▶ Assigned task: Exclude all pictures from your copy of the data below, which should otherwise match exactly.

Records for the task below:

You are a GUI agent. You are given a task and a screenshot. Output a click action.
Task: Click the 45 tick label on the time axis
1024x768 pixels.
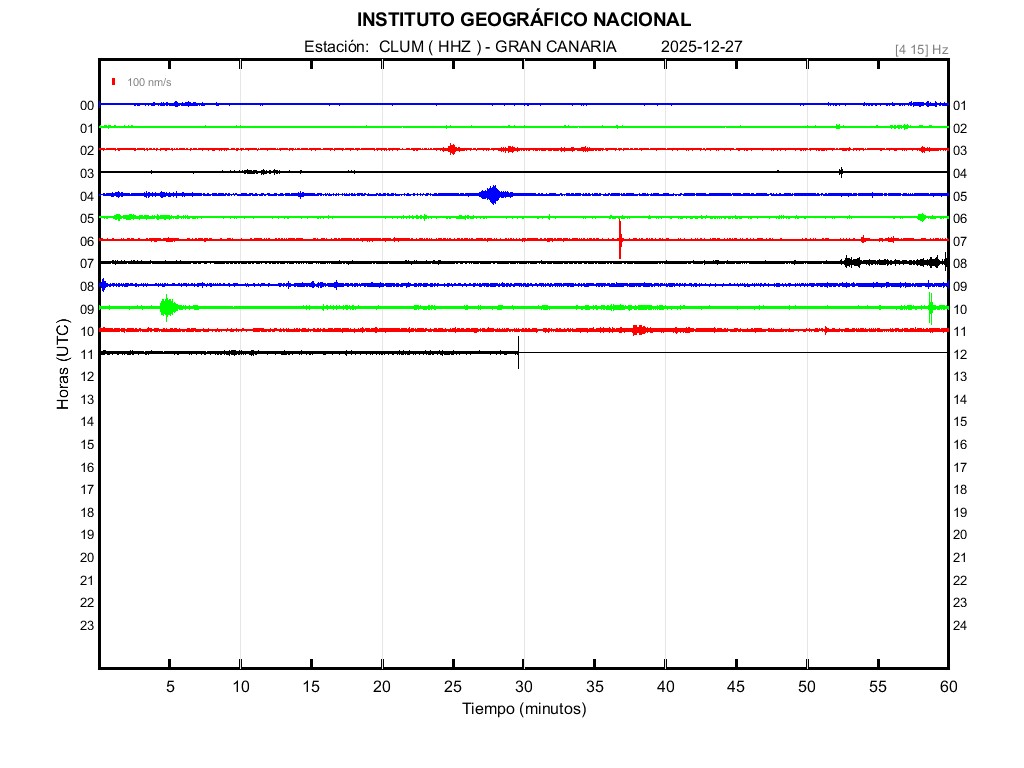coord(736,686)
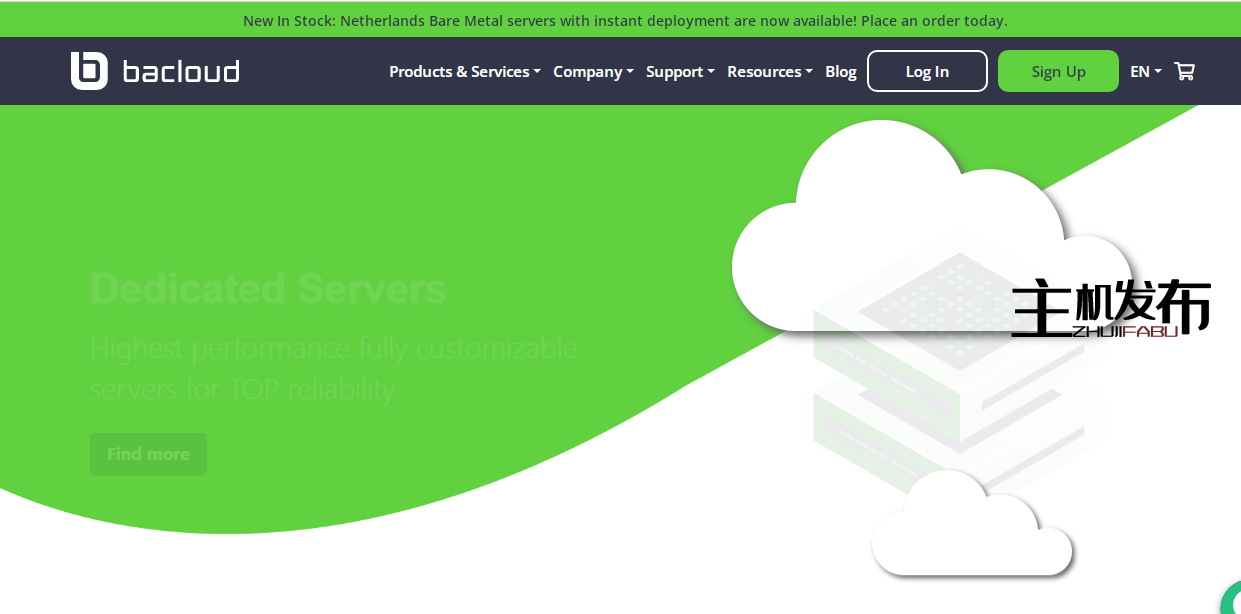Click the bacloud wordmark text

[x=181, y=72]
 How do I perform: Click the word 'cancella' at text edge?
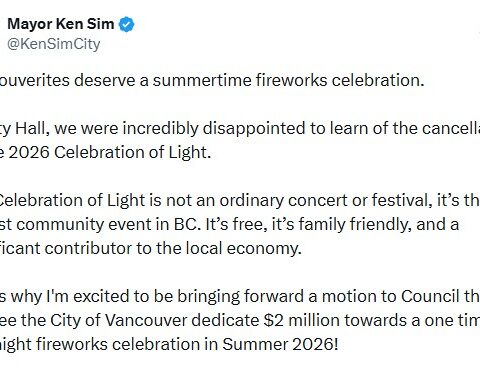[451, 128]
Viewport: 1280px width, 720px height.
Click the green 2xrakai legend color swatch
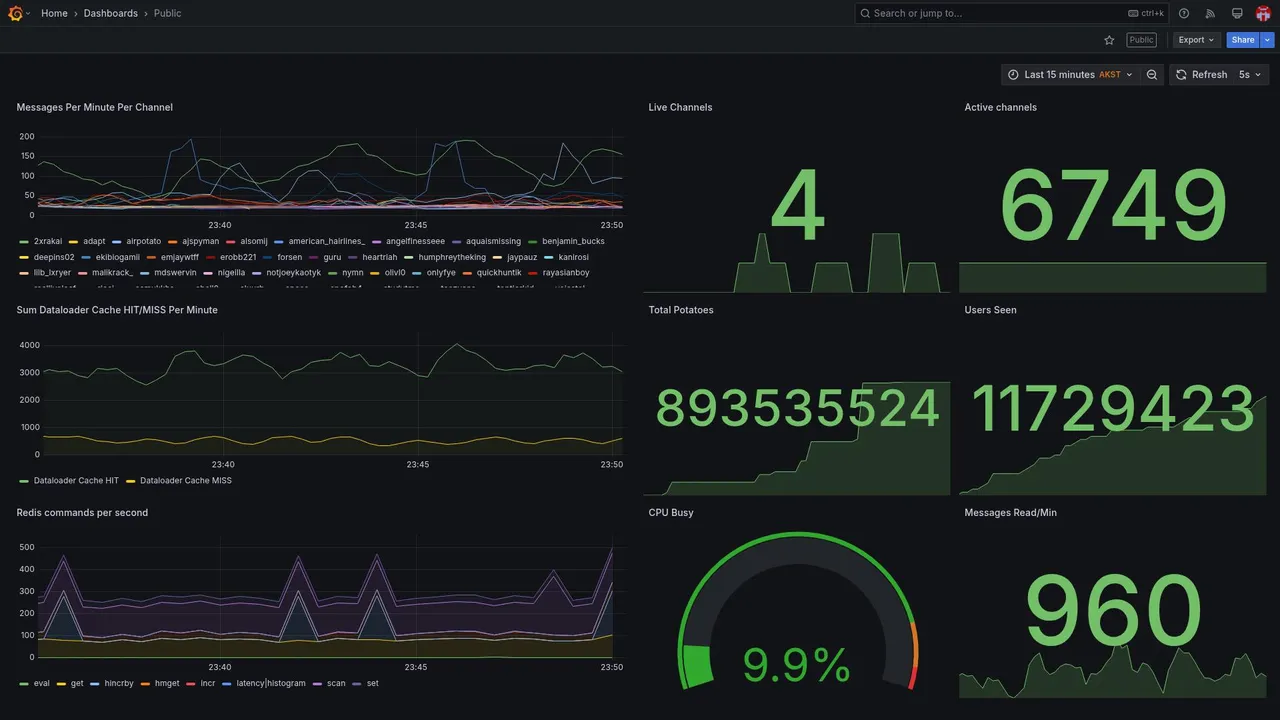(x=24, y=241)
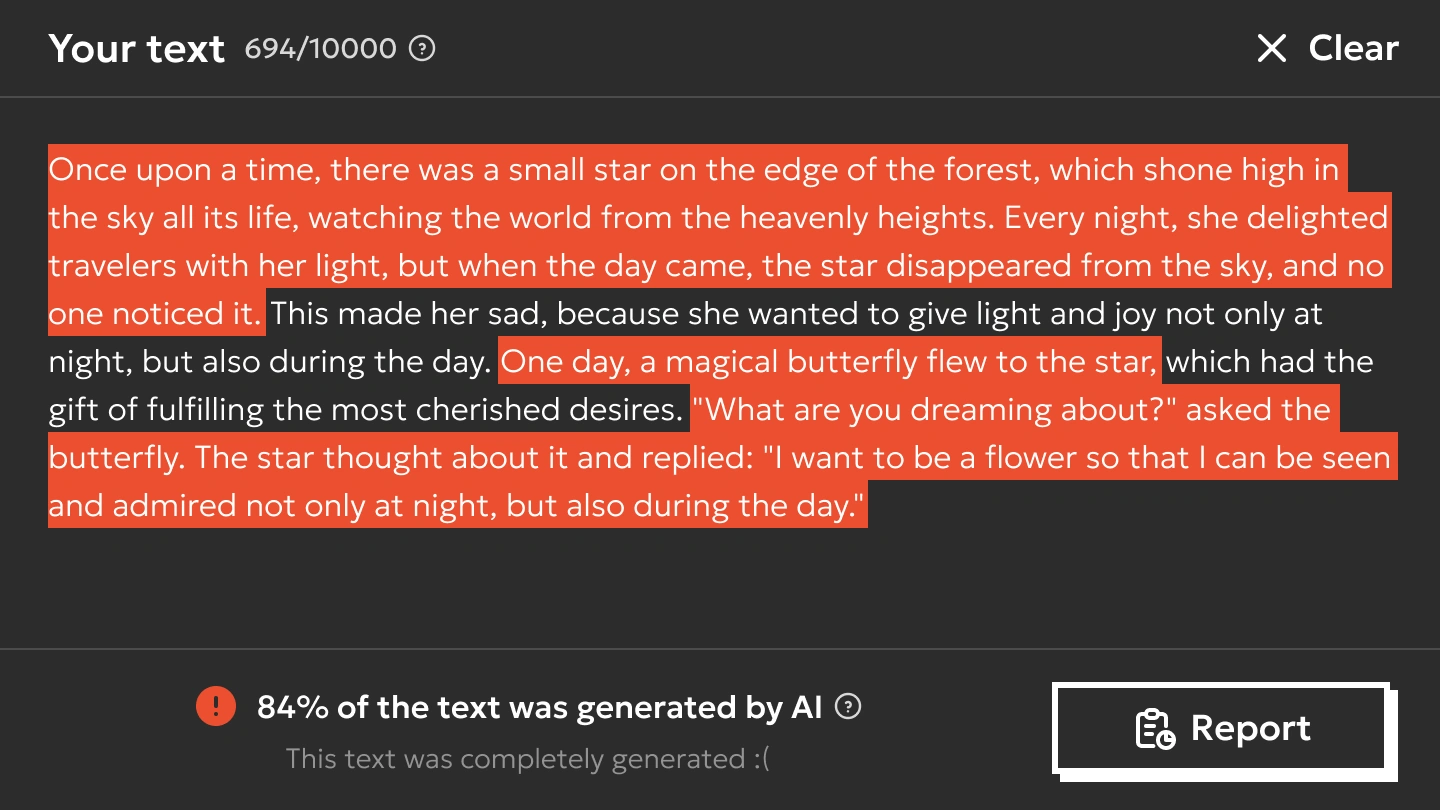
Task: Click the 694/10000 character counter
Action: point(320,48)
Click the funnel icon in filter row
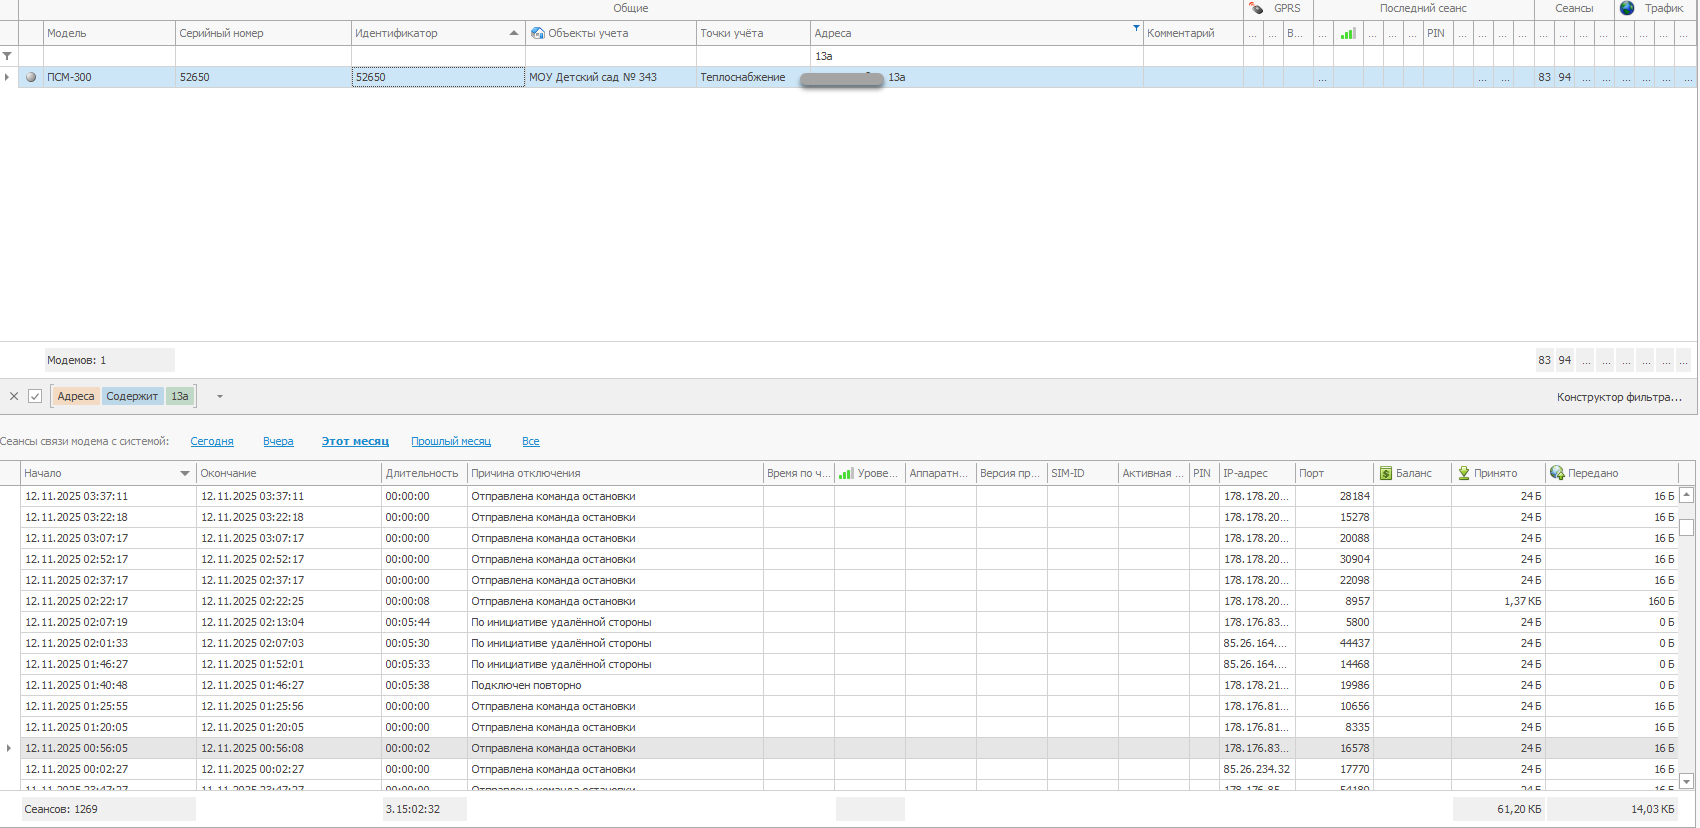The image size is (1700, 828). point(8,56)
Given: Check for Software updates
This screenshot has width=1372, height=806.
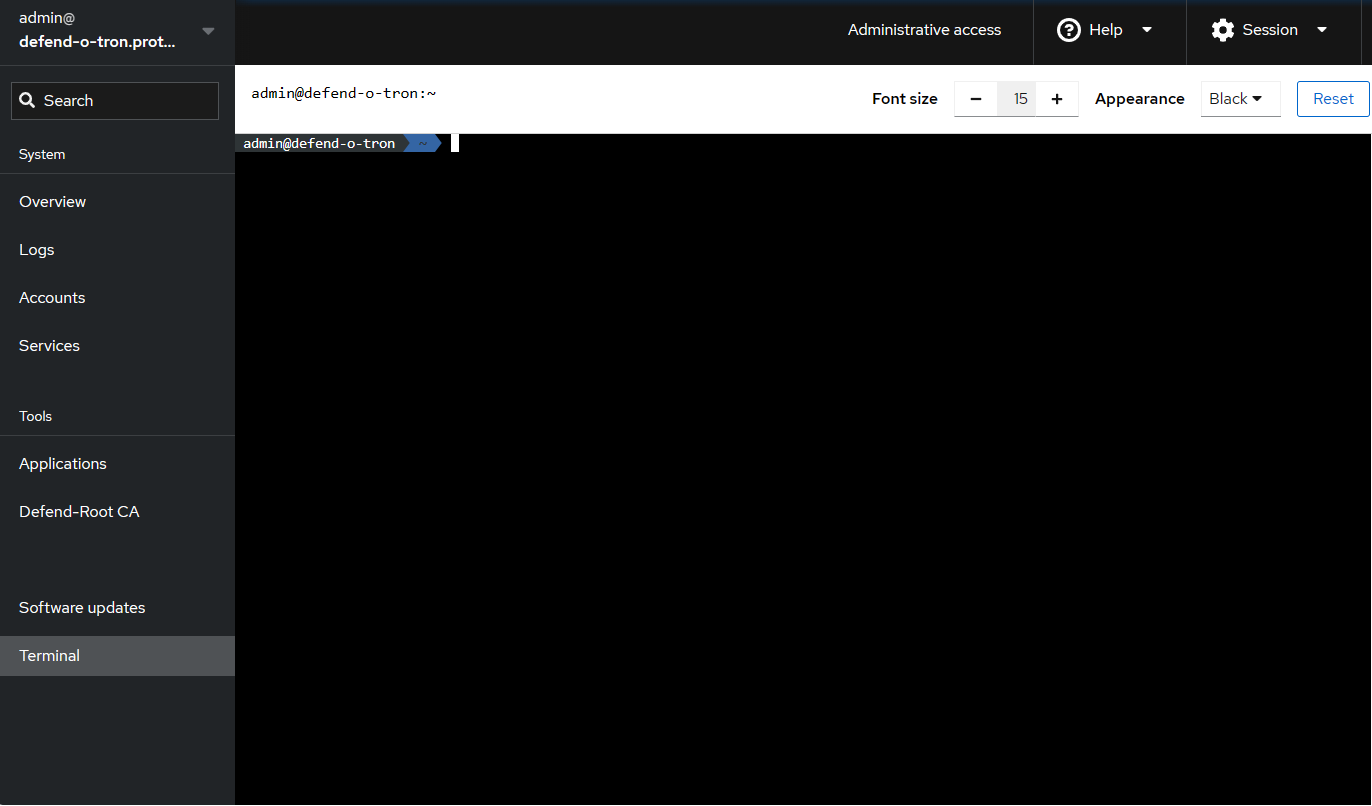Looking at the screenshot, I should point(81,607).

End of Records for the task.

▶ Output for this task:
You are a GUI agent. You are given a task and a screenshot. Output a click action.
Task: Click the 45 tick label on the time axis
1024x768 pixels.
coord(736,686)
Click the bacloud wordmark text

[x=181, y=72]
 How do I perform: Click the word 'cancella' at text edge?
[451, 128]
Viewport: 1280px width, 720px height.
Click the green 2xrakai legend color swatch
(x=24, y=241)
Task: Click the 694/10000 character counter
Action: point(320,48)
Click the funnel icon in filter row
The image size is (1700, 828). point(8,56)
Given: Check for Software updates
This screenshot has width=1372, height=806.
Looking at the screenshot, I should point(81,607).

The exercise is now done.